> [Data under study]
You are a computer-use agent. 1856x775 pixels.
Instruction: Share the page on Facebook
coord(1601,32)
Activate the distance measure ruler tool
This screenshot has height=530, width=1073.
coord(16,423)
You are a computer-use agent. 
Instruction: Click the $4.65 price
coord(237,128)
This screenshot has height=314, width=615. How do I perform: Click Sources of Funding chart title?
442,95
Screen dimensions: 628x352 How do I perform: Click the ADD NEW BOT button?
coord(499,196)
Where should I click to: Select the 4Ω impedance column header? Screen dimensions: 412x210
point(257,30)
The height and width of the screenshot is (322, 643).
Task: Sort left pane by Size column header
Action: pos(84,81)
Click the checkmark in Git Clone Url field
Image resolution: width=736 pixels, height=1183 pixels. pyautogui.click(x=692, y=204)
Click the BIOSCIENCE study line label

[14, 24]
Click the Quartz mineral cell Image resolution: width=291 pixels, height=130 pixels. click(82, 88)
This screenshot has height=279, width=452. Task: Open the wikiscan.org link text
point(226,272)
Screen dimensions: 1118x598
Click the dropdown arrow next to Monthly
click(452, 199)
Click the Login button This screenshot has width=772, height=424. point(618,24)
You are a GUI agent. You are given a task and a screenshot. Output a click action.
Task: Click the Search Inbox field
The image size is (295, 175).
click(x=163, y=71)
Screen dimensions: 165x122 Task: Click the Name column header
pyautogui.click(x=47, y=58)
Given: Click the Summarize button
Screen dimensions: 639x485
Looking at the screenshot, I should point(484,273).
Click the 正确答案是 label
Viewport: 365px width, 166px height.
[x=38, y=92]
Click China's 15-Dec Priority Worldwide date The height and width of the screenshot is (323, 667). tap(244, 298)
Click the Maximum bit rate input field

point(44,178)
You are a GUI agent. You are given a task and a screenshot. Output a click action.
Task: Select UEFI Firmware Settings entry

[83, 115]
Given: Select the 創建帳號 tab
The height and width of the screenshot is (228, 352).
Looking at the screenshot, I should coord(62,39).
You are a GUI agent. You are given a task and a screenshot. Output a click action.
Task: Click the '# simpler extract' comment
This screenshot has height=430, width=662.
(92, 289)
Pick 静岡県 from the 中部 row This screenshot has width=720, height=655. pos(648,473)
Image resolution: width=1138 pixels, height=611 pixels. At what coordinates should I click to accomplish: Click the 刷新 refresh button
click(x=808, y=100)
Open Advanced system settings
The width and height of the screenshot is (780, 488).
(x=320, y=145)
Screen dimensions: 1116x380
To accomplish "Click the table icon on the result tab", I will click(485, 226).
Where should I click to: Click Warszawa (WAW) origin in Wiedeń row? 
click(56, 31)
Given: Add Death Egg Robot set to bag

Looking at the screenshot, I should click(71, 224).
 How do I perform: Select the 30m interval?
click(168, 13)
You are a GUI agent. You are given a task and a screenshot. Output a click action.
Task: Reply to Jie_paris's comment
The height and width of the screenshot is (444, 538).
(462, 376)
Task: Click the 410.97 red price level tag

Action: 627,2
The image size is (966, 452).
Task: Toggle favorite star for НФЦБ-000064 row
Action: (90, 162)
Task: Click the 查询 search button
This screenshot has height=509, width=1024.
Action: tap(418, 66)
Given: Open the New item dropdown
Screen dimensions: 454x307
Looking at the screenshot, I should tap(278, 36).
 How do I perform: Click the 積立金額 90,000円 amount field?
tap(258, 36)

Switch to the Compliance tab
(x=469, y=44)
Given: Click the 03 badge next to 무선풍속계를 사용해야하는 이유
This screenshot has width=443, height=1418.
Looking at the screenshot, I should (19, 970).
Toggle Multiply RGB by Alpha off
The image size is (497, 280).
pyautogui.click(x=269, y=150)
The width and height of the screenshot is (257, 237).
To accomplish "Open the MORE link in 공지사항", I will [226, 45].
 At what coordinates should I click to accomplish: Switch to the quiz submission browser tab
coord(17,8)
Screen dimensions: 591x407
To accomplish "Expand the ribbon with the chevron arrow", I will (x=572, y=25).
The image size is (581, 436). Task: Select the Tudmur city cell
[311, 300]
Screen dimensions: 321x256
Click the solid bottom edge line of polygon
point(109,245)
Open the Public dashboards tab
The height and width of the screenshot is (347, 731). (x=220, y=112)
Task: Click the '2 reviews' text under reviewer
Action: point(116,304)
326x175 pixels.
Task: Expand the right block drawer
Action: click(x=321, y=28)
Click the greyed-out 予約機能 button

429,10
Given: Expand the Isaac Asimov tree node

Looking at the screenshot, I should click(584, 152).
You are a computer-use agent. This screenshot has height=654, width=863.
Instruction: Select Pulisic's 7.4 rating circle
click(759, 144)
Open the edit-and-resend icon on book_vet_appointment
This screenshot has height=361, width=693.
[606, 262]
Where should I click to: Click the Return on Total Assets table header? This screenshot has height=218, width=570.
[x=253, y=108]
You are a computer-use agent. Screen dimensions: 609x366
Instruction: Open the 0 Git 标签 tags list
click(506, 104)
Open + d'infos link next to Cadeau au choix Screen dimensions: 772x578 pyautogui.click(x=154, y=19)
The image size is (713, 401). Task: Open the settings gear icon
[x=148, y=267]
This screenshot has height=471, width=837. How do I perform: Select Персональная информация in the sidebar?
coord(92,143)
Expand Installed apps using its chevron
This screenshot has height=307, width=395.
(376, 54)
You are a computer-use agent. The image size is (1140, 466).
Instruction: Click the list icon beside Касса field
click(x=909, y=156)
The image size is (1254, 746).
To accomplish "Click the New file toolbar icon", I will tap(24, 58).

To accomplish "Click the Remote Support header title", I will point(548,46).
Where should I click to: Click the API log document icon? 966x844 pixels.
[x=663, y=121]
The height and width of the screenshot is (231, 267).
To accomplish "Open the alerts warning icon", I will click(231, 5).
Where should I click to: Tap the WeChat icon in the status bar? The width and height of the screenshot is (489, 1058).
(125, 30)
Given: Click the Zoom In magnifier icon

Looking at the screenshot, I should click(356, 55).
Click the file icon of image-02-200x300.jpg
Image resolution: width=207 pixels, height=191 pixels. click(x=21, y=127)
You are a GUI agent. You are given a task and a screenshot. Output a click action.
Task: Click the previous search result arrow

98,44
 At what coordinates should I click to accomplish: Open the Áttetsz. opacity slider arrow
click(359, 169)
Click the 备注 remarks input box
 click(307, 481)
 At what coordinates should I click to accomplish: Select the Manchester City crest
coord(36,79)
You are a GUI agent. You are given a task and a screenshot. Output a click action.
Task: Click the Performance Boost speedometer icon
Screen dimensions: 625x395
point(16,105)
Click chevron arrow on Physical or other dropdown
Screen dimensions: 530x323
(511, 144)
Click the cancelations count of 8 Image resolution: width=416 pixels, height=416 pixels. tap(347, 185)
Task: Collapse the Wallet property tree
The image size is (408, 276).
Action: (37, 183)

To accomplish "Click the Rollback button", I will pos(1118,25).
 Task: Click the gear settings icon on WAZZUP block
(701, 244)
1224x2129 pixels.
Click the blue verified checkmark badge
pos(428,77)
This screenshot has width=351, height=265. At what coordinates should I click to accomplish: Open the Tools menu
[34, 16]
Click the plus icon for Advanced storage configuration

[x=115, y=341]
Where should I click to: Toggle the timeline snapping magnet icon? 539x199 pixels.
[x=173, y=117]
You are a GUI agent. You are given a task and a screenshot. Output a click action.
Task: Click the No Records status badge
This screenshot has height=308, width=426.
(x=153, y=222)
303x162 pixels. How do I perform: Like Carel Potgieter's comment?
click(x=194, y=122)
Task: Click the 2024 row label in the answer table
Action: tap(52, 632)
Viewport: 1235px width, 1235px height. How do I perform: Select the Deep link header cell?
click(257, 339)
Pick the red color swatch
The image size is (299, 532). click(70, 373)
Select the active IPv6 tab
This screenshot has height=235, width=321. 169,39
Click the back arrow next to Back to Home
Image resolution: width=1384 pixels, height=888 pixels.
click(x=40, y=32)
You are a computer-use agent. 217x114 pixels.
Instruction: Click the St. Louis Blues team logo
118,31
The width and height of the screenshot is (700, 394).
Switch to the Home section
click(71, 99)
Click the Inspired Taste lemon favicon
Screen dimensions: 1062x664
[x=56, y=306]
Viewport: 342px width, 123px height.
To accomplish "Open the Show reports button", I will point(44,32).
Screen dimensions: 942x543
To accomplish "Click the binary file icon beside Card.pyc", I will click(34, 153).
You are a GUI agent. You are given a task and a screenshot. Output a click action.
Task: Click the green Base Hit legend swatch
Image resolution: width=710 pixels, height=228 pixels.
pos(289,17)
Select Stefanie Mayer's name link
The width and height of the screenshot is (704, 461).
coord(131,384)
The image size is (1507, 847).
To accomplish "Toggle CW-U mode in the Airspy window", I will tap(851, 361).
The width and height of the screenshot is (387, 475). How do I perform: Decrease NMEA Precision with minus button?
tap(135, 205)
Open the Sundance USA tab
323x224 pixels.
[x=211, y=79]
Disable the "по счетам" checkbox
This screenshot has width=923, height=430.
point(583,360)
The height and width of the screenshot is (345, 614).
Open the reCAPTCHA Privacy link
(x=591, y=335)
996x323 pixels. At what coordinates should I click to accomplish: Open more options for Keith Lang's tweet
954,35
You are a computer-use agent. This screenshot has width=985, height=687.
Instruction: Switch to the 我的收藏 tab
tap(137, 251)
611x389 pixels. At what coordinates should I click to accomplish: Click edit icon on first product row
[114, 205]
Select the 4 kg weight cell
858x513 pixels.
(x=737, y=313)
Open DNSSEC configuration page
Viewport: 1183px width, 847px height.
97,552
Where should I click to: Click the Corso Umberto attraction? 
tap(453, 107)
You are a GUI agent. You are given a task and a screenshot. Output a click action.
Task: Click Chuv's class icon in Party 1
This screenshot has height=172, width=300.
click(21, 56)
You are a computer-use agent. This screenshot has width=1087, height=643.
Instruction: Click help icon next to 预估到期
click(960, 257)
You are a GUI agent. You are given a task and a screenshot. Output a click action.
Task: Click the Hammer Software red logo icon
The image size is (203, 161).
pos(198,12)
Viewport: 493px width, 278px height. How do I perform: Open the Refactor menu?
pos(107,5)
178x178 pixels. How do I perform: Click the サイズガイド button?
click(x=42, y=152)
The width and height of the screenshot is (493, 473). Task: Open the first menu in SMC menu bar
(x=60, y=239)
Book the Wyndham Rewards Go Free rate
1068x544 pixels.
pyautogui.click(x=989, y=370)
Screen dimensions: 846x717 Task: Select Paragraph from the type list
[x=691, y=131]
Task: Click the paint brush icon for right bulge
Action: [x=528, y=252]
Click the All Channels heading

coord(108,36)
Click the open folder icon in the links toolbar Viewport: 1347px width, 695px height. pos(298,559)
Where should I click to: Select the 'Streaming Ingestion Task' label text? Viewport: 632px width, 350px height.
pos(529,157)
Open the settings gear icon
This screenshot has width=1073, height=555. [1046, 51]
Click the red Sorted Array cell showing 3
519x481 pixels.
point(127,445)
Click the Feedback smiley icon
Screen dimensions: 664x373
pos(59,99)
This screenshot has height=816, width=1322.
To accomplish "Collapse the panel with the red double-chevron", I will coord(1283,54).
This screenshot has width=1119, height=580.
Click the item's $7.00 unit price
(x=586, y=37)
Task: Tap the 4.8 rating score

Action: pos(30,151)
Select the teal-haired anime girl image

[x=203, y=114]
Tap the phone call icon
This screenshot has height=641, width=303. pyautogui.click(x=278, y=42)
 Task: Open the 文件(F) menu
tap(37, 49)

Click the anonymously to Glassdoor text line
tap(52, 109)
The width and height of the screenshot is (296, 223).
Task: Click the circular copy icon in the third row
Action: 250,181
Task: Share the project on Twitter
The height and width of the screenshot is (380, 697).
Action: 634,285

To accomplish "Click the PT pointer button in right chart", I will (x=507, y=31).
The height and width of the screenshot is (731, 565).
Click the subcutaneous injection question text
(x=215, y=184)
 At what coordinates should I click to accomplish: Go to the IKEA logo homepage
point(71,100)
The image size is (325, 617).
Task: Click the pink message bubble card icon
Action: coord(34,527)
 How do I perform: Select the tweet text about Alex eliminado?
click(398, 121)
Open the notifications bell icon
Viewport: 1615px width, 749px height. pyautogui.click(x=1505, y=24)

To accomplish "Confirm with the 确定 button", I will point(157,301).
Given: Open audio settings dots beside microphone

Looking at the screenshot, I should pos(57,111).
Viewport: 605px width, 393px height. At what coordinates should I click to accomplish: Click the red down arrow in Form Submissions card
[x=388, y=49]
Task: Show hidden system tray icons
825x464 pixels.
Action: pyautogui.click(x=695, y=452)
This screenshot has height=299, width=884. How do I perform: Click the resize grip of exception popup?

> [Required action]
How many lines in the records above contain the word "computer"? State that number and nothing more.

> [Finished exercise]
8